In his public apology, Tiger Woods stated, “Buddhism teaches that a craving for things outside ourselves causes an unhappy and pointless search for security. It teaches me to stop following every impulse and to learn restraint. Obviously I lost track of what I was taught.”
Regardless of whether Tiger lost track of what he was taught or instead walked away from it in willing rebellion, the golfer’s prescription for looking only within himself to try to repel outward cravings opposes the true functioning of our heart. Looking within leads to the failure of self-attempted morality. The answers to reducing desires are not pieced within us awaiting assembly. Our hearts are passion vacuums, seeking meaning from outside of self. Our heart, by design, will always be a passion pursuer. A wrong desire or habit is not expelled from our lives by telling ourselves it is not to be desired. We will not give up a previous passion until a new passion is in its place that has a greater satisfaction to empower us to release the first. Tiger might have been able to self-medicate his sin, or as he calls them mistakes, if his escapades had curtailed his greater passion to be great golfer. Since his escapades seemed to not impinge upon his greater passion of winning tournaments, he allowed both to exist. It will be most difficult for him to release his sexual addiction until he finds a newer, more powerful passion–even than golf or maintaining his “brand” which failed him– to sustain his recovery.
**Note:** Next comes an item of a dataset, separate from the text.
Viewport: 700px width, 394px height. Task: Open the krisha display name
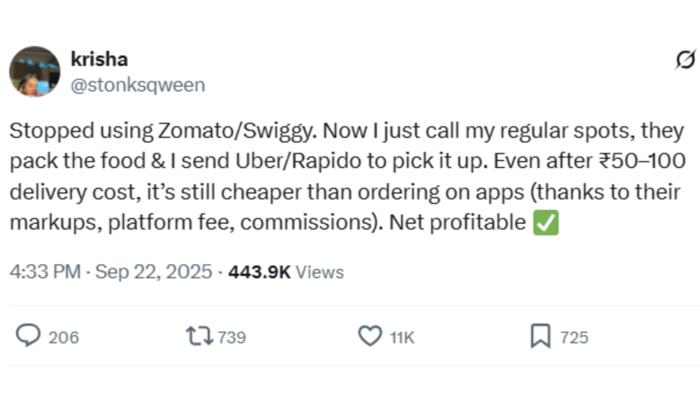pyautogui.click(x=99, y=59)
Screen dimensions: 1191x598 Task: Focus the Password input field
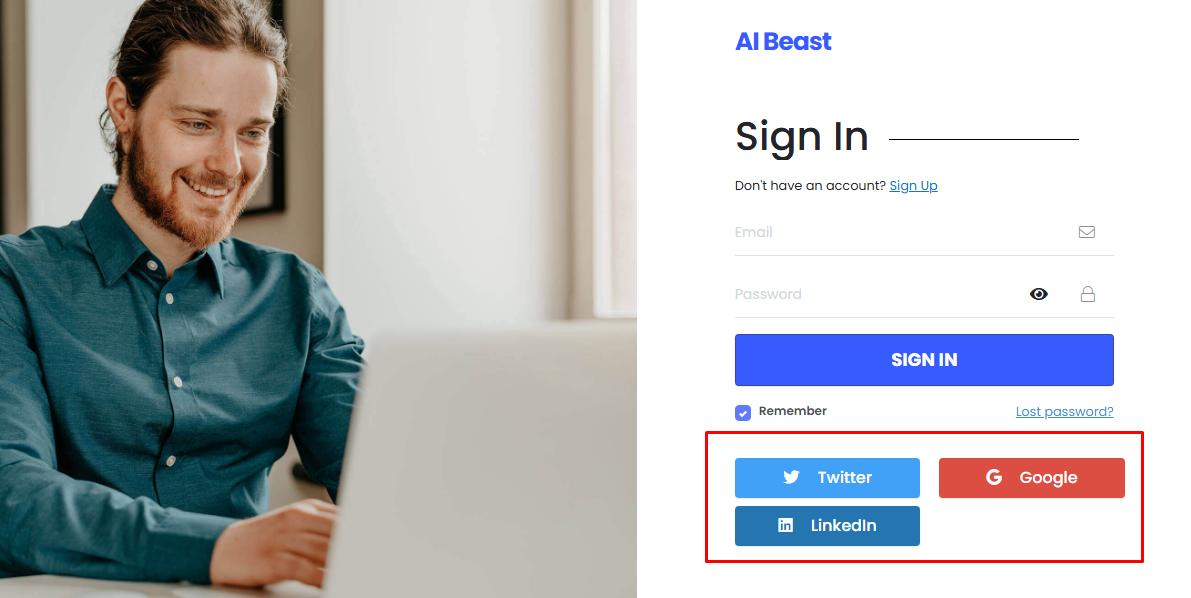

What we learn from all of this.
The cessation of a all desire means the cessation of what it means to be human, despite the claims of Buddhism. Instead of denying that we should have cravings or calling the fact we have desire wrong, we should instead find a higher satisfier of our passions. Something that draws us so deeply that we gladly abandon our previously wrong cravings for the satisfaction of the new passion. Their are differing levels of passion that each outward object or pursuit generates within us. us. Objects with higher levels of pull can displace older ones. To find the highest “object” worthy of our passion should be our life’s pursuit. The highest object of passion that fills our heart’s vacuum is God, known fully through His Son Jesus Christ. Having this proper and good passion allows us to release lesser passions that are temporal and fail to truly satisfy.
One of the best writers on this is Thomas Chalmers (1780-1847) in his work, The Expulsive Power of a New Affection. I am almost finished with a modernization on this which I will post this week. It is a great reading.